GIVEN DATA section start

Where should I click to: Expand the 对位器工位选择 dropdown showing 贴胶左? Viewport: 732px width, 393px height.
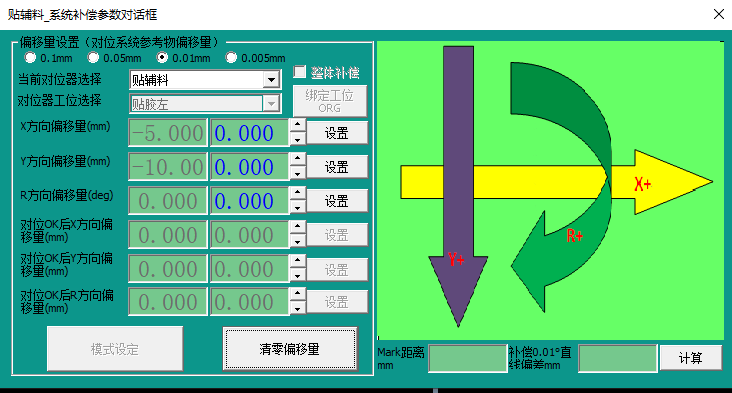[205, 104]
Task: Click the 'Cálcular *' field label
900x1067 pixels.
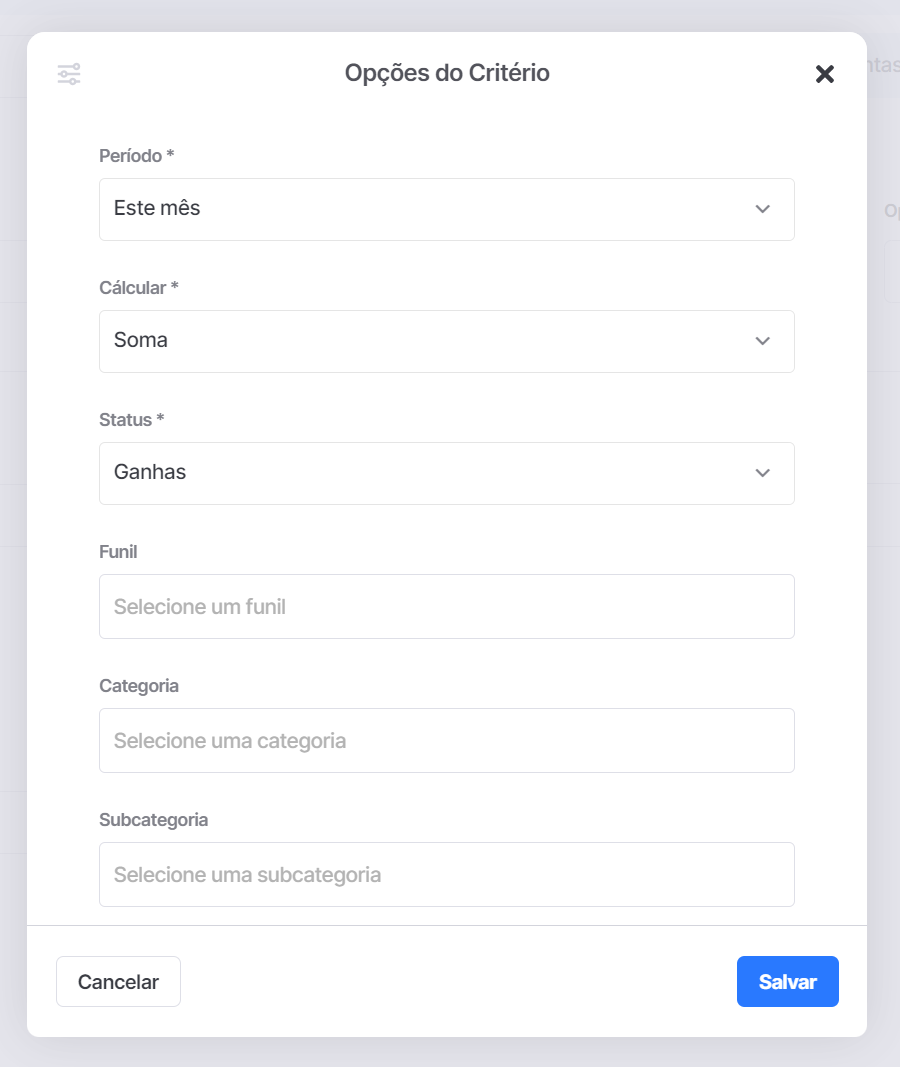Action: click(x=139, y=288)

GIVEN DATA section end

* [WHAT TO DO] Could you write all the entries out again exactly, but without their pictures?

* [YOUR RESPONSE]
Where should I click to: Expand the 对位器工位选择 dropdown showing 贴胶左? Viewport: 732px width, 393px height.
[205, 104]
Task: Click the 'Cálcular *' field label
900x1067 pixels.
Action: click(x=139, y=288)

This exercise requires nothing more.